Repeat all the data that appears below, keeping it exact.

◆ Supplied information
━━━━━━━━━━

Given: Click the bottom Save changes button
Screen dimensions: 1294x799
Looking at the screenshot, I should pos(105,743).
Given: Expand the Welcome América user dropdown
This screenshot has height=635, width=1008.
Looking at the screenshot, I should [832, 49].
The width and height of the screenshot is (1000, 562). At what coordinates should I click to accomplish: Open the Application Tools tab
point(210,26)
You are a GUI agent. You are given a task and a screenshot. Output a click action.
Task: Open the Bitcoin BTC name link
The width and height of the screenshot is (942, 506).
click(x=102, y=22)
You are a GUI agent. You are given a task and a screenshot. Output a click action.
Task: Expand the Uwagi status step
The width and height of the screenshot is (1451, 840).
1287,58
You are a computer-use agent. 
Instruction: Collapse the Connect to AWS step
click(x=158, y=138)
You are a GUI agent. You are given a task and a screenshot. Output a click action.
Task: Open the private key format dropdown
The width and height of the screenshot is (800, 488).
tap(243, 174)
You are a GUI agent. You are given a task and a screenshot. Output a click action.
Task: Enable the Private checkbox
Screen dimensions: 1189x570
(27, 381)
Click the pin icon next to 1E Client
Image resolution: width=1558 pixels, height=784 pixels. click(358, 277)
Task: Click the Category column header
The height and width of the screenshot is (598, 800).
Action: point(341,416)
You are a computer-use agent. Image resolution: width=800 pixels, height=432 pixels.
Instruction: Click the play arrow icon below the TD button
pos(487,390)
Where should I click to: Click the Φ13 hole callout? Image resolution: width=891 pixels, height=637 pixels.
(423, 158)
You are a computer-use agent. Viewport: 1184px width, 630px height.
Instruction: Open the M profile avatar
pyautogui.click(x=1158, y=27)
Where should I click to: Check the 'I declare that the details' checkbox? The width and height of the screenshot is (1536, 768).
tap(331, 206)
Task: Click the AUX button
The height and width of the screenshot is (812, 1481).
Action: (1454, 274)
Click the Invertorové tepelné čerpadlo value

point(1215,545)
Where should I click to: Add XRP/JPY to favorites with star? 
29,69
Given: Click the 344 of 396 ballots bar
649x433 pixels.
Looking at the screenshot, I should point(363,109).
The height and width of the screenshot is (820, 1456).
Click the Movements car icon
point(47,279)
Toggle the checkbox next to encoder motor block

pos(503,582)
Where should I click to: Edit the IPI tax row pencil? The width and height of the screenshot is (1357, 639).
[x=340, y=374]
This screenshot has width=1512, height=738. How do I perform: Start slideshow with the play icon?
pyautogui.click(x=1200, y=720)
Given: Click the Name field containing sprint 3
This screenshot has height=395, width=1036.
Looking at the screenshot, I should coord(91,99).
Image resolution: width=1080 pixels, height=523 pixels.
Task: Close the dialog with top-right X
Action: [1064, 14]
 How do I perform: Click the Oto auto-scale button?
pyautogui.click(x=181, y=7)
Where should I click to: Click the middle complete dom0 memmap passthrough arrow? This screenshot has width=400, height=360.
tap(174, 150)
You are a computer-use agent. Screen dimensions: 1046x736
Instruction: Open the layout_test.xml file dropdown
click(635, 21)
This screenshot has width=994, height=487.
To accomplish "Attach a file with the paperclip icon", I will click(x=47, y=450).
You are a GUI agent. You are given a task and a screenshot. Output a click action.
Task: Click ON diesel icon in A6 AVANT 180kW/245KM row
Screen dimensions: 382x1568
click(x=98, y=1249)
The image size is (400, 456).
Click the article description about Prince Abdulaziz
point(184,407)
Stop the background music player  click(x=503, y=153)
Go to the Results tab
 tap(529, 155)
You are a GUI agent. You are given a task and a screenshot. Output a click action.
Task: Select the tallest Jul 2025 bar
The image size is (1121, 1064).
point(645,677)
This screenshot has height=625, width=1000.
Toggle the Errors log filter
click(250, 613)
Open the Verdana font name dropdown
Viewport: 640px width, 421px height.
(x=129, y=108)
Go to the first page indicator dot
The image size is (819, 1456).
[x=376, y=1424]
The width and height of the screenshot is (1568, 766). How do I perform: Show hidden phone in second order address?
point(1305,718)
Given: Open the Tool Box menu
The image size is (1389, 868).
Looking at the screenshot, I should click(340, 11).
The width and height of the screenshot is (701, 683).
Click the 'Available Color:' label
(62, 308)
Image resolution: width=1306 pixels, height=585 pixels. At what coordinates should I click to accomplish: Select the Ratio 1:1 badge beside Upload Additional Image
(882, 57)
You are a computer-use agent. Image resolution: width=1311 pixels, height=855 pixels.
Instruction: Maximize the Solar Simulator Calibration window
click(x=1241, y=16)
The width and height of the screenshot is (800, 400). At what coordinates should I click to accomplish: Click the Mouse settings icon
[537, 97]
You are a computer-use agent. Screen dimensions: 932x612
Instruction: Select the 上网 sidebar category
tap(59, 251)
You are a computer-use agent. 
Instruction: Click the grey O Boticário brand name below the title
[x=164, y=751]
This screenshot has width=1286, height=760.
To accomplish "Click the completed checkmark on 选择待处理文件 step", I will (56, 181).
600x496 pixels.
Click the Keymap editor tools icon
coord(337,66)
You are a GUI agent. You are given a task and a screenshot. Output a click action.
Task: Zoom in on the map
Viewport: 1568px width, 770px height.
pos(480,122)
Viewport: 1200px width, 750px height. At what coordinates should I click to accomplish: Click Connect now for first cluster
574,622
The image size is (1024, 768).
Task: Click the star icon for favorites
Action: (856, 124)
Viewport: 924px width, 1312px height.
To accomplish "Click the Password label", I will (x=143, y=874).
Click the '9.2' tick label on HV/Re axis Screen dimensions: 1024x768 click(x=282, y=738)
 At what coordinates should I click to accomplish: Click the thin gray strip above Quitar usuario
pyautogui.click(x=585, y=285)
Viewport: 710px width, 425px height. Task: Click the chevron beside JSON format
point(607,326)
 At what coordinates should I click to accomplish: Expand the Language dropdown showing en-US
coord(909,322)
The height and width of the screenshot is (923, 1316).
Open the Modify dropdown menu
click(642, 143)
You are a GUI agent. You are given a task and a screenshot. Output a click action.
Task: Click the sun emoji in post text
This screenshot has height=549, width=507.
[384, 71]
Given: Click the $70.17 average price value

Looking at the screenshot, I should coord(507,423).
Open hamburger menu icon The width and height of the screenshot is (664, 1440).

━━━━━━━━━━

◆ Written answer
Given: Click the bottom Save changes button
Screen dimensions: 1294x799
Looking at the screenshot, I should pos(105,743).
Given: Expand the Welcome América user dropdown
This screenshot has height=635, width=1008.
Looking at the screenshot, I should [832, 49].
The width and height of the screenshot is (1000, 562). At what coordinates should I click to accomplish: Open the Application Tools tab
point(210,26)
You are a GUI agent. You are given a task and a screenshot. Output a click action.
Task: Open the Bitcoin BTC name link
The width and height of the screenshot is (942, 506).
click(x=102, y=22)
You are a GUI agent. You are given a task and a screenshot. Output a click action.
Task: Expand the Uwagi status step
The width and height of the screenshot is (1451, 840).
1287,58
You are a computer-use agent. 
Instruction: Collapse the Connect to AWS step
click(x=158, y=138)
You are a GUI agent. You are given a task and a screenshot. Output a click action.
Task: Open the private key format dropdown
The width and height of the screenshot is (800, 488).
tap(243, 174)
You are a GUI agent. You are given a task and a screenshot. Output a click action.
Task: Enable the Private checkbox
Screen dimensions: 1189x570
(27, 381)
Click the pin icon next to 1E Client
Image resolution: width=1558 pixels, height=784 pixels. click(358, 277)
Task: Click the Category column header
The height and width of the screenshot is (598, 800).
Action: point(341,416)
You are a computer-use agent. Image resolution: width=800 pixels, height=432 pixels.
Instruction: Click the play arrow icon below the TD button
pos(487,390)
Where should I click to: Click the Φ13 hole callout? Image resolution: width=891 pixels, height=637 pixels.
(423, 158)
You are a computer-use agent. Viewport: 1184px width, 630px height.
Instruction: Open the M profile avatar
pyautogui.click(x=1158, y=27)
Where should I click to: Check the 'I declare that the details' checkbox? The width and height of the screenshot is (1536, 768).
tap(331, 206)
Task: Click the AUX button
The height and width of the screenshot is (812, 1481).
Action: (1454, 274)
Click the Invertorové tepelné čerpadlo value

point(1215,545)
Where should I click to: Add XRP/JPY to favorites with star? 
29,69
Given: Click the 344 of 396 ballots bar
649x433 pixels.
Looking at the screenshot, I should point(363,109).
The height and width of the screenshot is (820, 1456).
Click the Movements car icon
point(47,279)
Toggle the checkbox next to encoder motor block

pos(503,582)
Where should I click to: Edit the IPI tax row pencil? The width and height of the screenshot is (1357, 639).
[x=340, y=374]
This screenshot has width=1512, height=738. How do I perform: Start slideshow with the play icon?
pyautogui.click(x=1200, y=720)
Given: Click the Name field containing sprint 3
This screenshot has height=395, width=1036.
Looking at the screenshot, I should coord(91,99).
Image resolution: width=1080 pixels, height=523 pixels.
Task: Close the dialog with top-right X
Action: [1064, 14]
 How do I perform: Click the Oto auto-scale button?
pyautogui.click(x=181, y=7)
Where should I click to: Click the middle complete dom0 memmap passthrough arrow? This screenshot has width=400, height=360.
tap(174, 150)
You are a computer-use agent. Screen dimensions: 1046x736
Instruction: Open the layout_test.xml file dropdown
click(635, 21)
This screenshot has width=994, height=487.
To accomplish "Attach a file with the paperclip icon", I will click(x=47, y=450).
You are a GUI agent. You are given a task and a screenshot. Output a click action.
Task: Click ON diesel icon in A6 AVANT 180kW/245KM row
Screen dimensions: 382x1568
click(x=98, y=1249)
The image size is (400, 456).
Click the article description about Prince Abdulaziz
point(184,407)
Stop the background music player  click(x=503, y=153)
Go to the Results tab
 tap(529, 155)
You are a GUI agent. You are given a task and a screenshot. Output a click action.
Task: Select the tallest Jul 2025 bar
The image size is (1121, 1064).
point(645,677)
This screenshot has height=625, width=1000.
Toggle the Errors log filter
click(250, 613)
Open the Verdana font name dropdown
Viewport: 640px width, 421px height.
(x=129, y=108)
Go to the first page indicator dot
The image size is (819, 1456).
[x=376, y=1424]
The width and height of the screenshot is (1568, 766). How do I perform: Show hidden phone in second order address?
point(1305,718)
Given: Open the Tool Box menu
The image size is (1389, 868).
Looking at the screenshot, I should click(340, 11).
The width and height of the screenshot is (701, 683).
Click the 'Available Color:' label
(62, 308)
Image resolution: width=1306 pixels, height=585 pixels. At what coordinates should I click to accomplish: Select the Ratio 1:1 badge beside Upload Additional Image
(882, 57)
You are a computer-use agent. Image resolution: width=1311 pixels, height=855 pixels.
Instruction: Maximize the Solar Simulator Calibration window
click(x=1241, y=16)
The width and height of the screenshot is (800, 400). At what coordinates should I click to accomplish: Click the Mouse settings icon
[537, 97]
You are a computer-use agent. Screen dimensions: 932x612
Instruction: Select the 上网 sidebar category
tap(59, 251)
You are a computer-use agent. 
Instruction: Click the grey O Boticário brand name below the title
[x=164, y=751]
This screenshot has width=1286, height=760.
To accomplish "Click the completed checkmark on 选择待处理文件 step", I will (56, 181).
600x496 pixels.
Click the Keymap editor tools icon
coord(337,66)
You are a GUI agent. You are given a task and a screenshot. Output a click action.
Task: Zoom in on the map
Viewport: 1568px width, 770px height.
pos(480,122)
Viewport: 1200px width, 750px height. At what coordinates should I click to accomplish: Click Connect now for first cluster
574,622
The image size is (1024, 768).
Task: Click the star icon for favorites
Action: (856, 124)
Viewport: 924px width, 1312px height.
To accomplish "Click the Password label", I will (x=143, y=874).
Click the '9.2' tick label on HV/Re axis Screen dimensions: 1024x768 click(x=282, y=738)
 At what coordinates should I click to accomplish: Click the thin gray strip above Quitar usuario
pyautogui.click(x=585, y=285)
Viewport: 710px width, 425px height. Task: Click the chevron beside JSON format
point(607,326)
 At what coordinates should I click to accomplish: Expand the Language dropdown showing en-US
coord(909,322)
The height and width of the screenshot is (923, 1316).
Open the Modify dropdown menu
click(642, 143)
You are a GUI agent. You are given a task and a screenshot. Output a click action.
Task: Click the sun emoji in post text
This screenshot has height=549, width=507.
[384, 71]
Given: Click the $70.17 average price value

Looking at the screenshot, I should coord(507,423).
Open hamburger menu icon The width and height of the screenshot is (664, 1440).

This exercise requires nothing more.